Giornata consapevolezza sull' autismo: inutile parlare di inclusione se si isola il lavoratore che ricorre alla Legge 104
Il 2 di aprile ci celebra la Giornata Mondiale della Consapevolezza sull' Autismo, un occasione per parlare di includere e di diritti. Ma la parola "inclusione", così spesso sbandierata dalle istituzioni e aziende quando viene messa davvero in pratica, spesso dietro le dichiarazioni di principio, si nasconde una realtà ben diversa: quella di genitori costretti a lottare contro discriminazioni e ingiustizie solo perché cercano di garantire ai propri figli con disabilità le cure di cui hanno bisogno.
La legge 104/92 è uno dei pilastri della tutela delle persone con disabilità e dei loro famigliari. Tra le agevolazioni previste, ci sono tre giorni di permesso retribuiti al mese, indispensabili per accompagnare i figli alle terapie e gestire le loro necessità quotidiane. Un diritto sacrosanto frutto di battaglie sindacali e sociali.
Eppure in molti ambienti di lavoro questa legge non è vista come diritto ma come fastidio. Chi ne usufruisce viene spesso penalizzato, isolato, relegato a mansioni inferiori. Ed è proprio qui che emerge un paradosso amaro: la legge che dovrebbe garantire dignità e supporto si trasforma nei fatti in una trappola. Ti permette di assistere un figlio disabile, ma la tempo stesso condanna all' isolamento professionale, in cui clima di sospetti e discriminazioni silenziose.
Prima di iniziare a usufruire dei permessi previsti dalla Legge 104, un lavoratore che ricopre un ruolo di rilievo nell' azienda del suo team aziendale ha compiti di responsabilità e un certo riconoscimento professionale. Poi, improvvisamente tutto cambia, non appena inizi a prendere quei giorni per assistere il proprio figlio, accade che vieni spostato di reparto. In primo momento pensi che si tratti di una normale riorganizzazione aziendale, ma ben presto si rende conto che non è così: il suo ruolo viene progressivamente ridimensionato, fino ad essere assegnato a mansioni ben al di sotto della propria categoria.
Seguono poi silenzi, dinieghi, giustificazioni vaghe. Una strategia subdola per metterlo alle strette, per fargli capire che quei permessi sono scomodi, che la sua presenza sia diventata un peso. In una società che si riempie la bocca di "inclusione" i più forti resistono e i più deboli cadono. Ma alla fine di tutte quelle belle parole sbandierate nella pratica non resta nulla.

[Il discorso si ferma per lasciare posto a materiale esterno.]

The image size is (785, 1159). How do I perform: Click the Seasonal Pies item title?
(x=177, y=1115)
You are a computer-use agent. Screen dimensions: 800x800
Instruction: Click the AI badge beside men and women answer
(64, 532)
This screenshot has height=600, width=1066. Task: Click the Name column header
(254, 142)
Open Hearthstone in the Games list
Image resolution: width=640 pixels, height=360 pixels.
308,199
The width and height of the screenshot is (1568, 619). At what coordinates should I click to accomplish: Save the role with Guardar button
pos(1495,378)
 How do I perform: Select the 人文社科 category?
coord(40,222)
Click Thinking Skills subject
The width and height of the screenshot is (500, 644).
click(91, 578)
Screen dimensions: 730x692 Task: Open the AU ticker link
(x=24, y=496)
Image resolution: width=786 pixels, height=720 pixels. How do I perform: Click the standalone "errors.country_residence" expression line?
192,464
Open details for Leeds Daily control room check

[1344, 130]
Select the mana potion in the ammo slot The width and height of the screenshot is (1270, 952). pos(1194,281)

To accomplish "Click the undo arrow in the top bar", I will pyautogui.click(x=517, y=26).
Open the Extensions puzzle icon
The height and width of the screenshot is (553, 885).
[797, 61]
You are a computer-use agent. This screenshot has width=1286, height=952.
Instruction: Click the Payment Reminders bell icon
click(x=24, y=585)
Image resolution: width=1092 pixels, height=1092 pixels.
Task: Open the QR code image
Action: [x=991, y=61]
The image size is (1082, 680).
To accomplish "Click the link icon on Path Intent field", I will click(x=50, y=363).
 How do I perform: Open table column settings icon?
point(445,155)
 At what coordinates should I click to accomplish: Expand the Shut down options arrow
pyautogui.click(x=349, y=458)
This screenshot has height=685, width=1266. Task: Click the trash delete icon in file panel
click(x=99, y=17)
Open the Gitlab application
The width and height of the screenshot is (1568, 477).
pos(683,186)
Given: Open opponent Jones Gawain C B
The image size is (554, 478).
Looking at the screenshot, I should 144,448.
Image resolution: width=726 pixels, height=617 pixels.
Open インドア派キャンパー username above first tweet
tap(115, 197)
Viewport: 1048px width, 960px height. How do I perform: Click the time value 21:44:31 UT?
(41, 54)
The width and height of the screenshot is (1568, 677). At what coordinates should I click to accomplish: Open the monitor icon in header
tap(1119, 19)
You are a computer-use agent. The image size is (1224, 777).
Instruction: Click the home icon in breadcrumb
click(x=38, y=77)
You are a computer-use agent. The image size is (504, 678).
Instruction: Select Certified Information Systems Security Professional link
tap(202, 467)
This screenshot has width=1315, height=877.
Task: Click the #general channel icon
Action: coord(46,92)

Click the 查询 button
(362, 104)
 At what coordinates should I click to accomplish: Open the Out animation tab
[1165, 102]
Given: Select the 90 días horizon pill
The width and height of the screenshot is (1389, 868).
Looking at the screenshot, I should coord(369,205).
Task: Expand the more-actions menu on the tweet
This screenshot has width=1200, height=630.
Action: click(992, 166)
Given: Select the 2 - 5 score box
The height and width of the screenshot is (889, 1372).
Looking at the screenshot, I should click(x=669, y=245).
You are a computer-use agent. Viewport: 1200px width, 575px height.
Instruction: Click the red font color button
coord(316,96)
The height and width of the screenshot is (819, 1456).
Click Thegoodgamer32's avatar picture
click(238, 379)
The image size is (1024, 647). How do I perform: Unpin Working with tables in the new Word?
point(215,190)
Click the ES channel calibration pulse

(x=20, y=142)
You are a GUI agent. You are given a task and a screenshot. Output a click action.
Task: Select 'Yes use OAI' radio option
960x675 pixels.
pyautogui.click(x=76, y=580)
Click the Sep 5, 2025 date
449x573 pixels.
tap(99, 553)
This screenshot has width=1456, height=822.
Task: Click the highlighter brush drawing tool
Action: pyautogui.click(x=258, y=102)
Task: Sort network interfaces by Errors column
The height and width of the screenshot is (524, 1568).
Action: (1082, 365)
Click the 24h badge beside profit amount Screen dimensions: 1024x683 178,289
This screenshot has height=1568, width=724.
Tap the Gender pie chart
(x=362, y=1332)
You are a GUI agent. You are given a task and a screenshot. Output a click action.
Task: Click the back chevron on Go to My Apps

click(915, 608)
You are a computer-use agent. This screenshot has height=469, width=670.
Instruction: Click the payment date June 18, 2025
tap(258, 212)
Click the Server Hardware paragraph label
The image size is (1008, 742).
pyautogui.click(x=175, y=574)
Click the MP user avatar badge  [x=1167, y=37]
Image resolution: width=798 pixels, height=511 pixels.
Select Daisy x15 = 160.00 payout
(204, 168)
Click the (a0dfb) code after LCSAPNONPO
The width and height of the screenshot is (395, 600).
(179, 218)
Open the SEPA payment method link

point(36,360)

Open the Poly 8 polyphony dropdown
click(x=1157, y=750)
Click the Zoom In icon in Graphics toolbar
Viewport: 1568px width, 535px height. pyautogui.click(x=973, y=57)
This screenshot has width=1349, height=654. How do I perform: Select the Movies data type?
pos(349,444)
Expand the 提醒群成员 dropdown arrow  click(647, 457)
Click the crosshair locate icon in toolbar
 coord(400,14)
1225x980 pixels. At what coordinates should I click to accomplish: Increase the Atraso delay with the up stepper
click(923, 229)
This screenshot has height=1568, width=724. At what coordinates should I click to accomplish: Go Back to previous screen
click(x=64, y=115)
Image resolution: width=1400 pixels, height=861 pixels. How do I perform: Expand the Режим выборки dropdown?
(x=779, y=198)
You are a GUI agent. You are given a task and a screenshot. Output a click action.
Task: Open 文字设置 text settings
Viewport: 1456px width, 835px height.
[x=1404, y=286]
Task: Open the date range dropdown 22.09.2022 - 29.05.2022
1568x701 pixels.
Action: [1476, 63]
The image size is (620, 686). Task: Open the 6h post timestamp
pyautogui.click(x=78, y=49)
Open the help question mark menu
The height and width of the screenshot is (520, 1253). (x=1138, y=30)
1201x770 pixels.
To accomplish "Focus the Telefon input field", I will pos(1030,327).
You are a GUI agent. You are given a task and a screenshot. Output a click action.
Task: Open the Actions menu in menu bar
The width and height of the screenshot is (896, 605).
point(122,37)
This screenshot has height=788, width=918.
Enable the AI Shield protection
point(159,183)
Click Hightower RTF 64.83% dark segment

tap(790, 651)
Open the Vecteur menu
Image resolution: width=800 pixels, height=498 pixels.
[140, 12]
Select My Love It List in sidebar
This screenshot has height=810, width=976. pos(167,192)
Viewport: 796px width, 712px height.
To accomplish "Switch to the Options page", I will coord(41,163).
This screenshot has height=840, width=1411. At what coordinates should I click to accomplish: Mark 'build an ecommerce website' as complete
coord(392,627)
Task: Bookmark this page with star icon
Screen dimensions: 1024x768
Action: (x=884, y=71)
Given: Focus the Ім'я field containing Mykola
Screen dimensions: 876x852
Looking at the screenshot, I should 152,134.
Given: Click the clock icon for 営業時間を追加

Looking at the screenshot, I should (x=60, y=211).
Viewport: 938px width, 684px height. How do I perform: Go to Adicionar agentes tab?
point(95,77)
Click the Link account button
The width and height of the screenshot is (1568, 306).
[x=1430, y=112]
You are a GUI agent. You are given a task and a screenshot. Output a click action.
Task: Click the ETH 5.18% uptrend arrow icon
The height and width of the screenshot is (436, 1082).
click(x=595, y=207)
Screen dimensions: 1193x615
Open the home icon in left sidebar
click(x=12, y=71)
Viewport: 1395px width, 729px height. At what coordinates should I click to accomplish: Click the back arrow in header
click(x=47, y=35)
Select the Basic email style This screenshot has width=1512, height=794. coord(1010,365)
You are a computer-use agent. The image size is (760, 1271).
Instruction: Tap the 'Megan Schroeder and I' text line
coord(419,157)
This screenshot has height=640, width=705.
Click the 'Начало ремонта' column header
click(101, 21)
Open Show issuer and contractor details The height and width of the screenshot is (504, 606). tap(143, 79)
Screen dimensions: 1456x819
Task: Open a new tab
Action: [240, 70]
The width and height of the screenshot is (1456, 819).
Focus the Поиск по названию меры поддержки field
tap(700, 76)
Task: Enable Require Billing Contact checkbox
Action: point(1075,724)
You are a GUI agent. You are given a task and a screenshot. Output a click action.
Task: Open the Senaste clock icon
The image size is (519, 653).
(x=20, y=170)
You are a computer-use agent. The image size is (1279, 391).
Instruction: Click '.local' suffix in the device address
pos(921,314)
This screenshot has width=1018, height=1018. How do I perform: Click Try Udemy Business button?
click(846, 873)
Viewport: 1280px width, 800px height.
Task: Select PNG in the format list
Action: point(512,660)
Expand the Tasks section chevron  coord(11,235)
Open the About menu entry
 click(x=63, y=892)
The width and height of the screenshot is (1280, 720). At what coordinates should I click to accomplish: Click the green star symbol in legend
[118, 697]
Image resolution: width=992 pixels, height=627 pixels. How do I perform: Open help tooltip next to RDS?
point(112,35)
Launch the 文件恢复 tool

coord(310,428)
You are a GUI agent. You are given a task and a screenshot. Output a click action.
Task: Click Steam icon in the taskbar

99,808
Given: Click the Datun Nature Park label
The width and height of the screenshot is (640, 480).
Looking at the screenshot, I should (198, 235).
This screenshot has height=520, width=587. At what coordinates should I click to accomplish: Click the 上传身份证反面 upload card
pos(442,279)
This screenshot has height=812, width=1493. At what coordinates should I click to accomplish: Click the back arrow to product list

A quanto pare viene normale chiedersi dov'è l' inclusione, dov'è il rispetto per un genitore che ogni giorno si sacrifica per garantire le necessarie terapie a suo figlio, viviamo in una paese dove le leggi solo sulla carta tutelano i lavoratori. Ma nella realtà, chi fa valere i propri diritti subisce ritorsioni sottili, difficili da dimostrare, ma dolorosamente reali. Eppure l' inclusione vera si costruisce proprio nei luoghi di lavoro, nelle aziende, nei reparti, nelle scelte quotidiane di chi ha il potere di decidere se un dipendente deve essere valorizzato o messo da parte.
Purtroppo, ancora oggi i lavoratori che usufruiscono della legge 104 vengono visti come un problema. E questo non solo nelle aziende private, ma anche nel settore pubblico: un segnale preoccupante che dimostra quando siano ancora lontano da una cultura dell' inclusione. In molti casi si trova di fronte a un muro e alla fine il lavoratore si ritrova con una scelta amara: accettare la discriminazione e continuare a lavorare in un ambiente ostile o far valere i propri diritti e subire le conseguenze che nella pratica significano perdere ogni motivazione professionale e ritrovarsi isolati.
Una società davvero inclusiva non lascia solo i genitori, ma li sostiene nella battaglia più importante: quella per il futuro dei propri figli.